Выбрать главу

— Это — счастливая кибитка, — неизменно заканчивала Кыныш-бай. — Она стала основой моего добра и благополучия. В ней я достигла богатства и уважения. Пусть после моей смерти её не разбирают. Если по утрам кто-нибудь из вас будет приходить откидывать серпик и немного протопит оджак, тогда не станет чувствоваться, что меня уже нет.

Кыныш-бай была стара. Сама она считала, что ей восемьдесят лет, но это был счёт условный, на самом деле могло быть и все девяносто. Время ничего не оставило от её былой красоты. Когда замыкается круг, все вещи становятся своей противоположностью, и в священном писании сказано, что у того, кому дарована долгая жизнь, изменяется внешний вид. В молодости Кыныш-бай гордилась своим изящным тонкого рисунка носом. Сейчас он стал похож на клюв той странной голенастой птицы, которая, говорят, живёт на побережье моря. Он изогнулся крючком, уныло повис и немножко не касался вытянувшегося вверх подбородка, на котором росла дюжина длинных седых волосков.

Кыныш-бай почему-то считала, что эти волоски, именно они! принесли ей счастье, и тщательно оберегала их. Особенно от маленьких внучат, которые норовили ухватиться за них. По этой причине она и рассердилась на своего долгожданного внука Довлетмурада, который ухитрился-таки выдрать одну волосинку, и велела Узук забрать сына. Правда, внимания к нему не ослабила и зорко следила, чтобы с ним ничего не случилось.

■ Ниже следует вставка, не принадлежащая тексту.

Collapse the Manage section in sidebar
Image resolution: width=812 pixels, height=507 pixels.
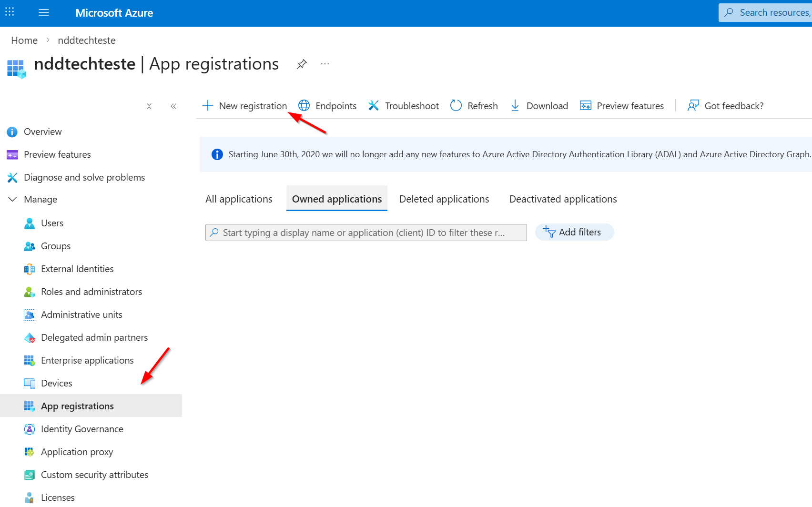[x=13, y=199]
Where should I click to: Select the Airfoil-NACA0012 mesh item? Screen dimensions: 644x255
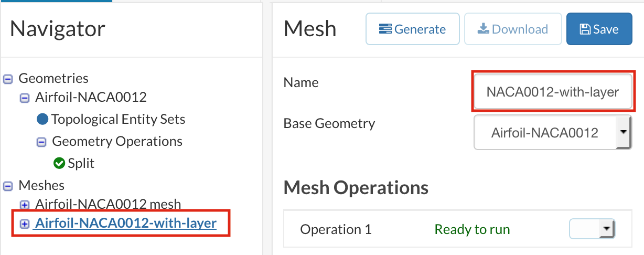click(x=108, y=204)
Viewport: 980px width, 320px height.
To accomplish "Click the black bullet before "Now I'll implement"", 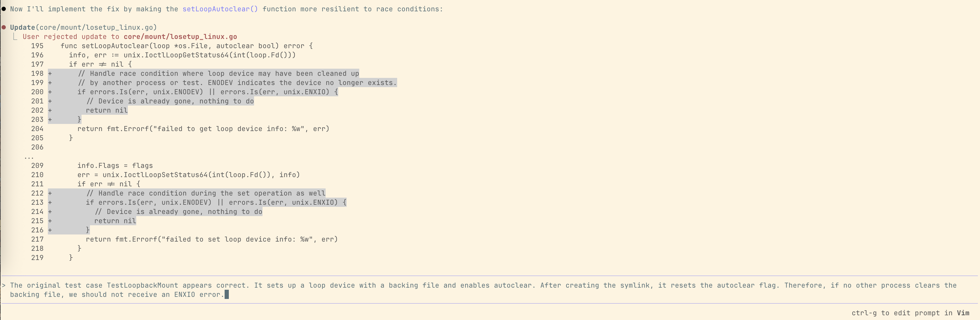I will click(x=3, y=9).
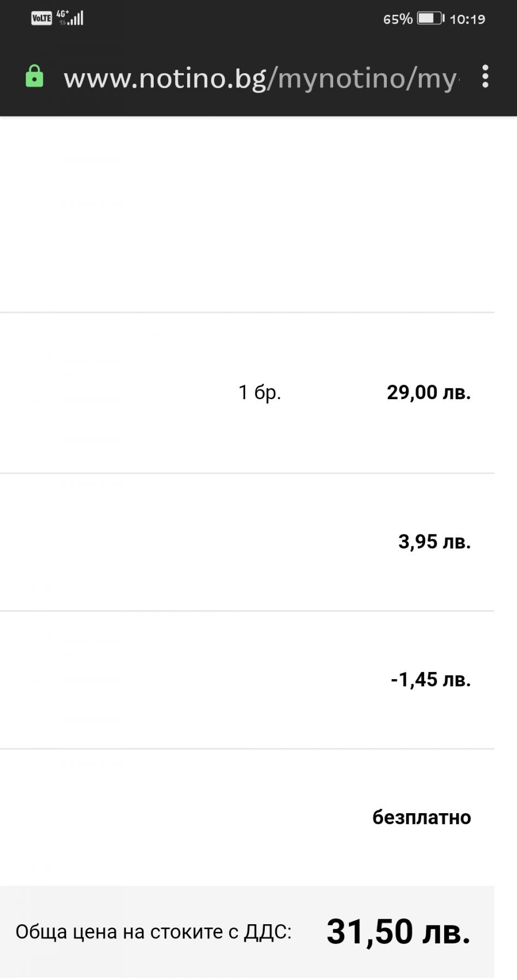The image size is (517, 980).
Task: Click the divider line above the безплатно row
Action: coord(247,749)
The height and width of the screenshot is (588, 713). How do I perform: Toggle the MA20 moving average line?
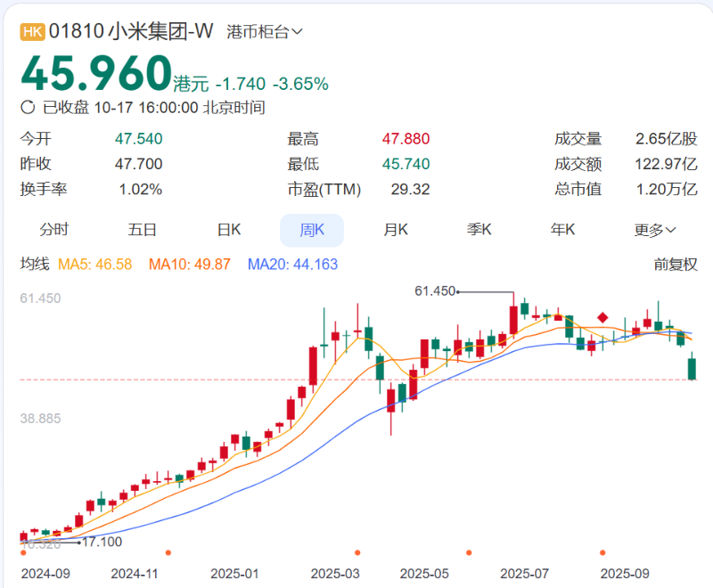tap(294, 263)
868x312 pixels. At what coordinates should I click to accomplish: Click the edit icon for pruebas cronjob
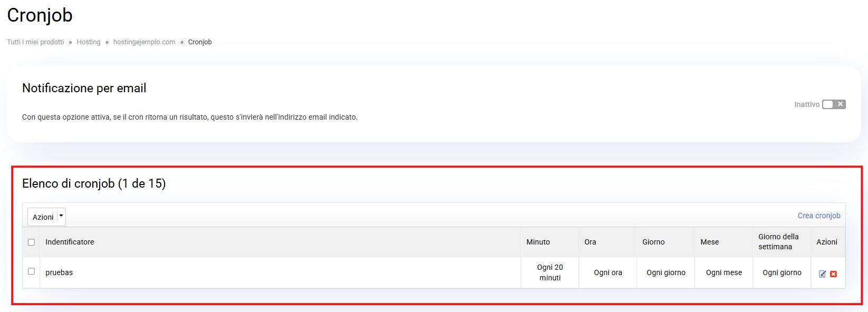click(822, 274)
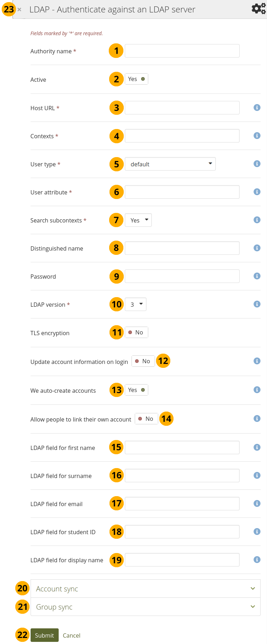Expand the Group sync section
This screenshot has height=644, width=267.
pos(145,607)
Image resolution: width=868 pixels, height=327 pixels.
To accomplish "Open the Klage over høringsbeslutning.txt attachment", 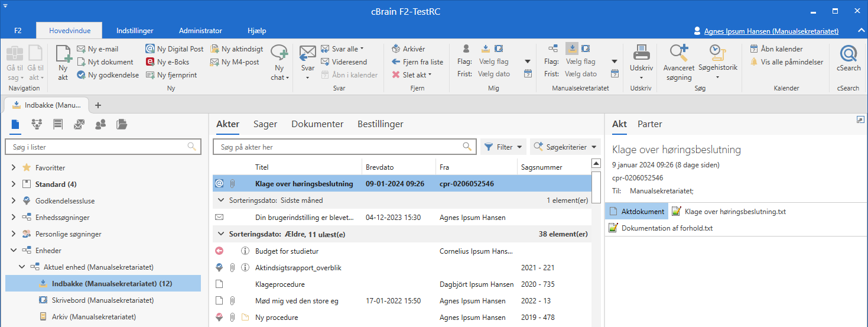I will click(735, 212).
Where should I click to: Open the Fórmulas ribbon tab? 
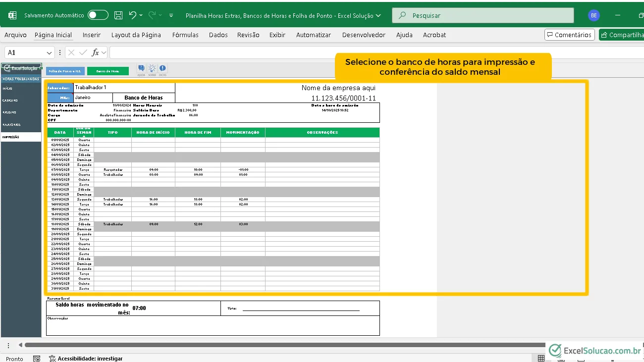pyautogui.click(x=185, y=35)
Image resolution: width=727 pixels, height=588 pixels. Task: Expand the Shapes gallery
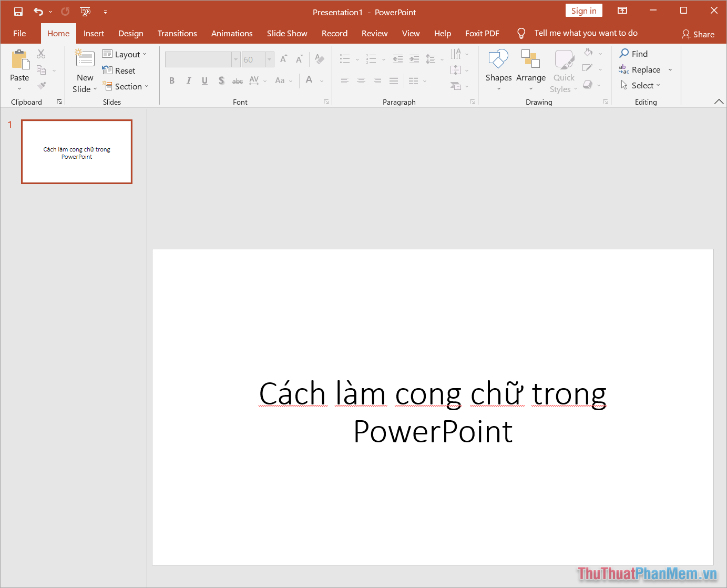tap(498, 88)
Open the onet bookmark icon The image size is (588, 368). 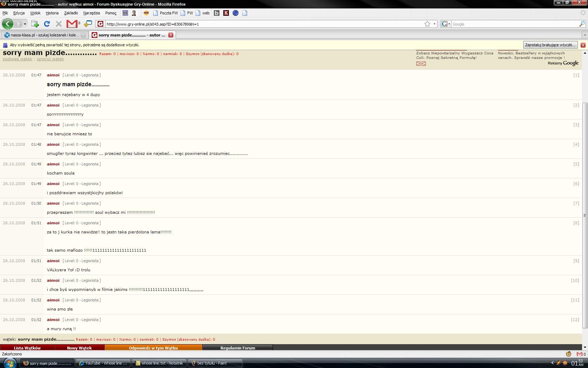tap(146, 13)
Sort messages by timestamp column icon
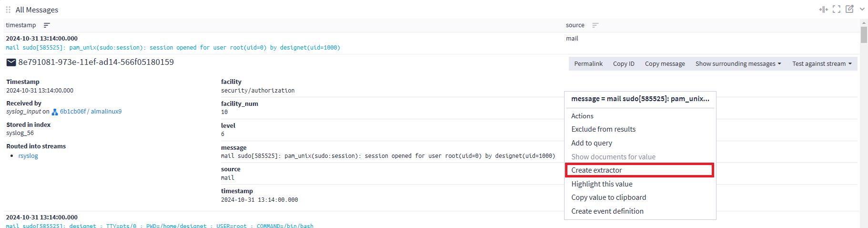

Любимый, долгожданный внук, сын Аманмурада… Сын ли? После того, что рассказала старшая невестка, были все основания сомневаться: является ли он побегом от корня Аманмурада. Но это были горькие сомнения, и старуха гнала их прочь. Она привыкла к внуку, она любила внука почти так же сильно, как любила своего младшего, своего Чары, своего…

Кыныш-бай заплакала.

— Инер мой, — причитала она, — сыночек мой Чары! Твоё мужество достигало до неба, от гнева твоего дрожали враги, а тебя, мой младшенький, смешали с чёрной землёй! Милый мой ребёночек! Ты скакал на буланом коне, с камчи твоей капала кровь и на поясе висел острый джовхор[41], — тебя втоптали в землю. Как же рука твоя, сыночек, не дотянулась до джовхора, когда пришли враги?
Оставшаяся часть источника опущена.